Re(2): sca-cooks Cassia and ceylonica

Sue Wensel swensel at brandegee.lm.com
Fri Apr 11 15:30:50 PDT 1997


At 06:35 PM 4/10/97 -0500, someone (Adamantius?)wrote:
>>> Should we be attempting to cook feasts that are *typical* of medieval
>>> feasts (or at least as typical of medieval foodstuffs as we have access
>>> to them today - I don't get to cook with swan, heron, etc very
>>> often...)?
>
>I believe we should be cooking typical feasts to the best of our 
>knowledge and budget.  I get plenty of potatoes and corn in my everyday 
>life. I can give it up for a feast on the weekend. Part of my enjoyment 
>in the SCA is doing things that are different from what I do normally.  
>That includes foods, how they were cooked and how they taste. 
>
>Clarrissa
>
>

Ah yes...what came first.....the personal interpretation (chicken), or the
recipe (egg).
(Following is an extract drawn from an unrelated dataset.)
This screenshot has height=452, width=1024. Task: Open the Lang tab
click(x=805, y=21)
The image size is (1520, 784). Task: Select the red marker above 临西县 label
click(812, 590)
I get that a lot in our group. We have a set of truly
excellent cooks who almost never use redacted recipes, rather they use
modern recipes that are very similar to the period one. You can't keep folks
away from the feast table, even when the building's on fire. That's how good
the feasts are.

Then you have me. I force everyone to go through endless taste-tests for
recipes redacted exactly or as nearly as I can arrange. I drag the whole
shire out to test-cook my recipes, and they pay to eat the food afterwards.I
am sneakily winning over the group to *real* historical food. They think
they're getting to play with their food. I was once inducted into the order
of "Hey, this feast doesn't suck!?!" <<it's for real, folks>>So, I must be
doing all right.

The odd thing is, the longer I cook in the SCA (going on 13 years now), the
more picayne I want to be about historicity <<groan. THAT word again!>>, and
the more I realize that there are some poeple who will sit down to the table
who have no clue: We call these people diners. Give 'em edible food, and
they're happy. Most feast-attenders fall under this heading. Then you have
the folks who know there shouldn't be any tomato in the soup, and you can
put raisins and beef together without poisoning yourself. We call these
people food historians and gourmands. Then there's the folks who know when
you've used the out-of-period recipe just by the name of the author of the
original, and can spot allspice and vanilla in a dish at twenty yards. We
call them Good Historical Cooks, and it is their praise and criticism that
keeps me on the straight and narrow. But sometimes I wish I could bring
myself to just open up the Frugal Gourmet's Imigrant Ancestors and pass it
off as a historical and authentic feast. It would make life seem soooo much
simpler! Once apon a time, it was a common SCA practice to do such a thing.
Now we know a little more, and we have better resources. There's room for
all of us in the kitchen, regardless of how we plan the menu.

Aoife     
"Many things we need can wait. The child cannot."